## Assignment
Return the data below exactly, but only from the line containing "This screenshot has width=559, height=402." through the line containing "This screenshot has height=387, width=580.", with both of those lines included.

===== Records provided =====

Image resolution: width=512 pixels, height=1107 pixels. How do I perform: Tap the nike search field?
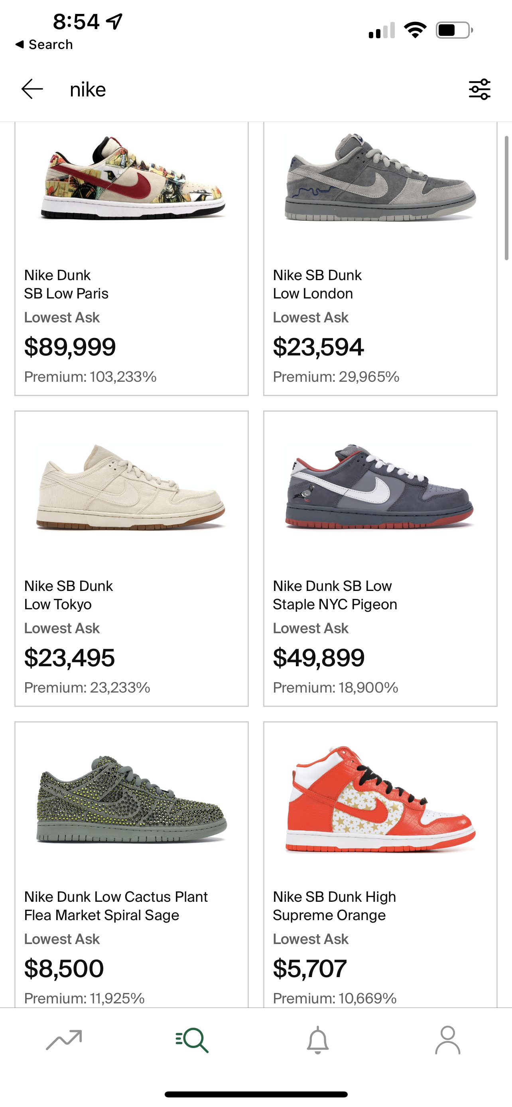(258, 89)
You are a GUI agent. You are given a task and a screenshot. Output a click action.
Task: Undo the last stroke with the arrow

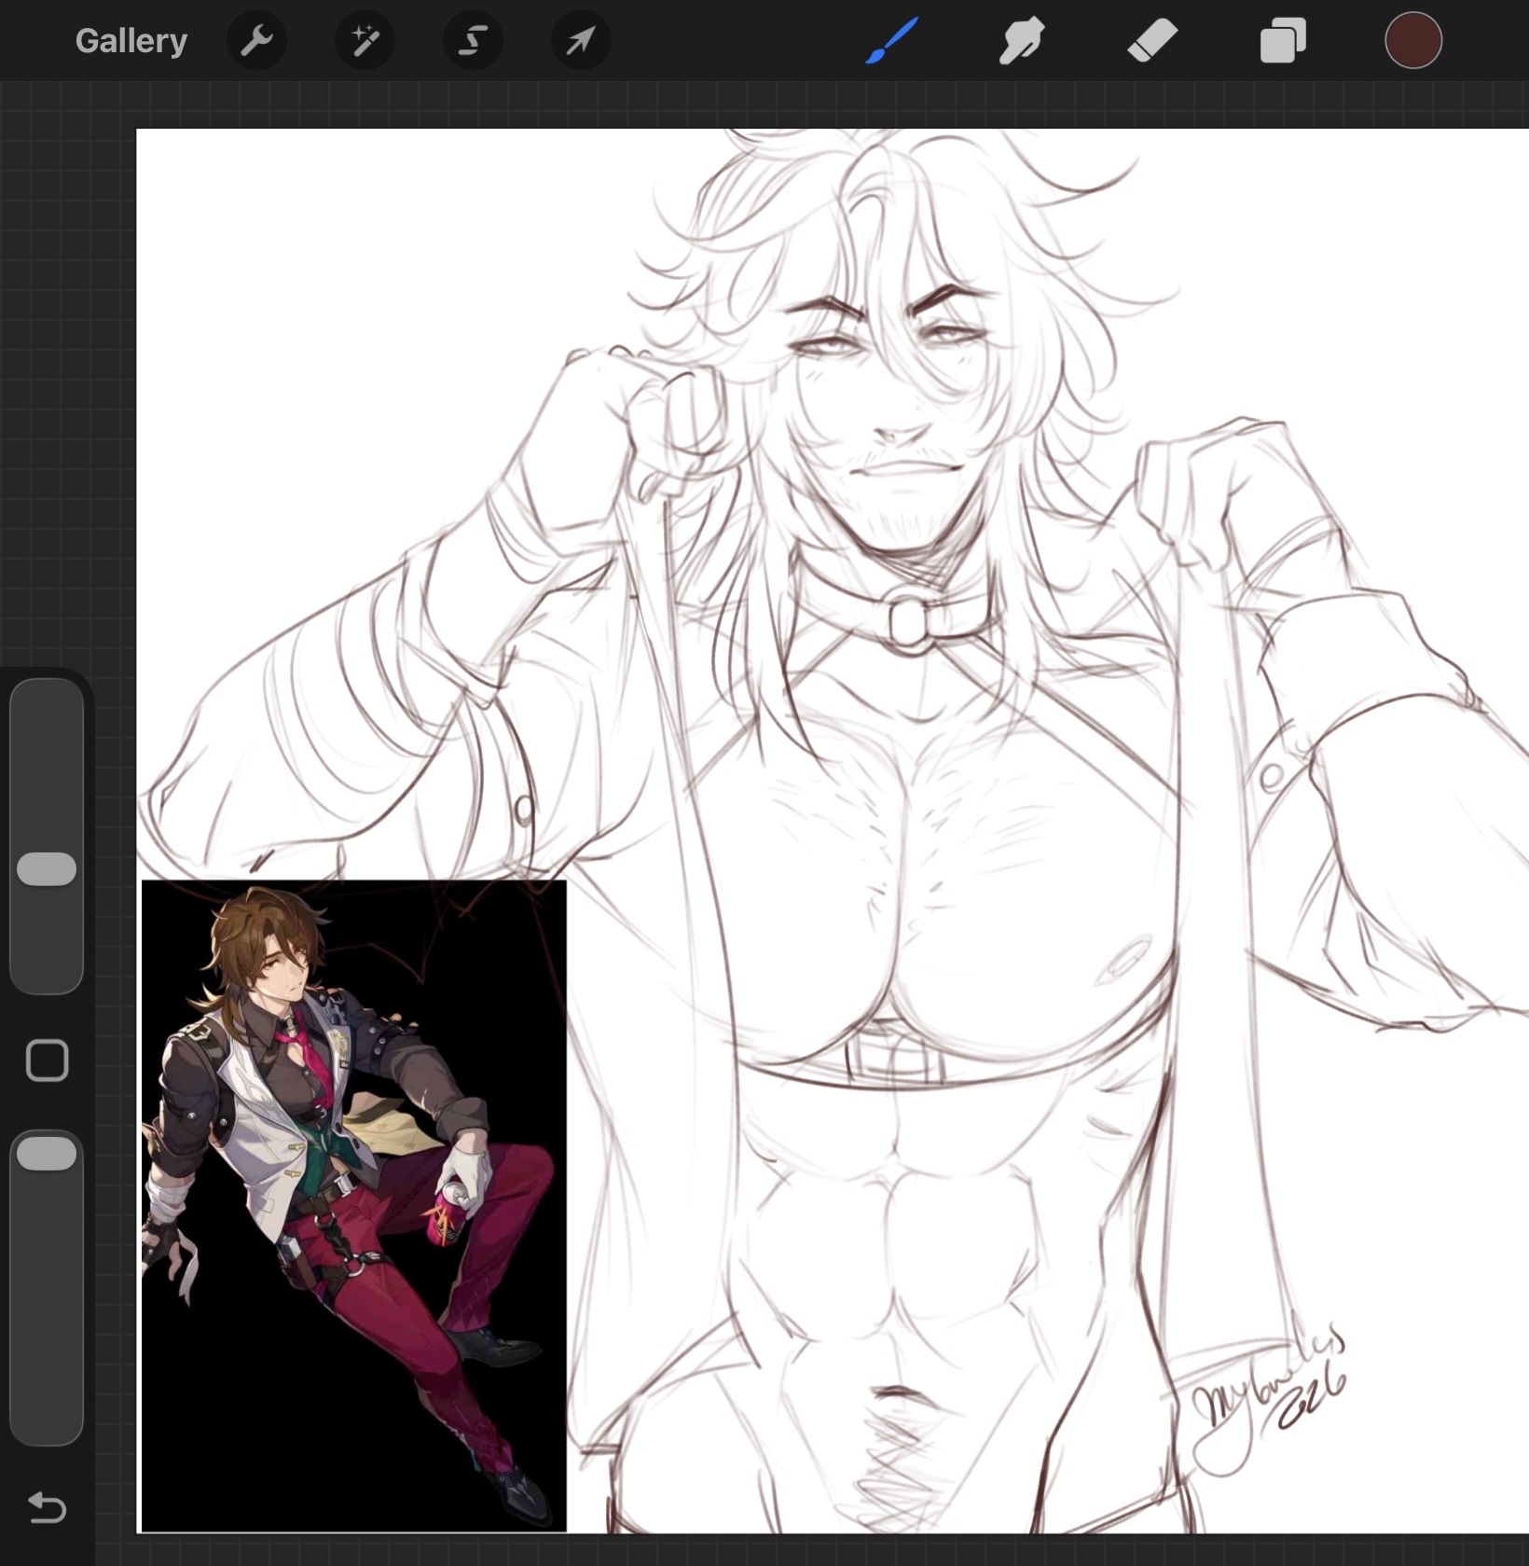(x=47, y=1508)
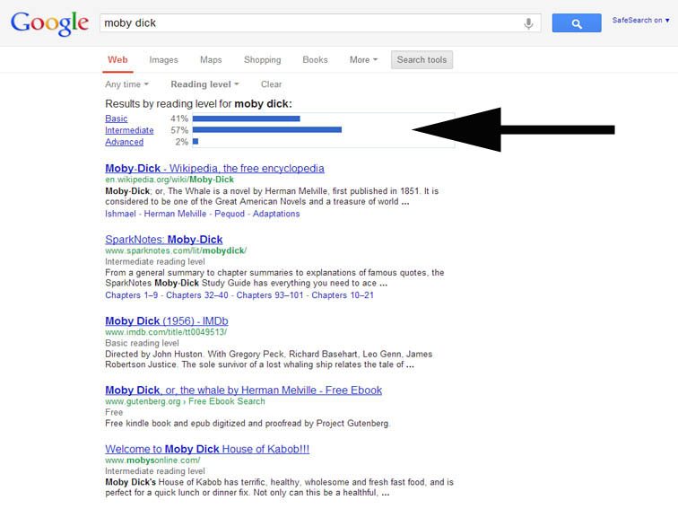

=====
===== Records provided =====

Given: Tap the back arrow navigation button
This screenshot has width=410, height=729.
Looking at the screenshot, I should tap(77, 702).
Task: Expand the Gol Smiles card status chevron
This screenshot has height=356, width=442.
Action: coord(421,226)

=====
===== Records provided =====

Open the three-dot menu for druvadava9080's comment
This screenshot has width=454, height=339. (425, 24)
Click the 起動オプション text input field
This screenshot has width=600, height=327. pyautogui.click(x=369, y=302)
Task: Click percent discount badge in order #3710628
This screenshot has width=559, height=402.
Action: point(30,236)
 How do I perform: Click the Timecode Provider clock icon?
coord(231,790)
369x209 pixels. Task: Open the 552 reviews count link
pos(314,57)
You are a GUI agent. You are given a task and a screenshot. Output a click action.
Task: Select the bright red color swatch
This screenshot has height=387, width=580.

=====

## Response to the task
This screenshot has width=559, height=402.
Action: point(30,236)
 How do I perform: Click the Timecode Provider clock icon?
coord(231,790)
369x209 pixels. Task: Open the 552 reviews count link
pos(314,57)
You are a GUI agent. You are given a task and a screenshot. Output a click action.
Task: Select the bright red color swatch
This screenshot has height=387, width=580.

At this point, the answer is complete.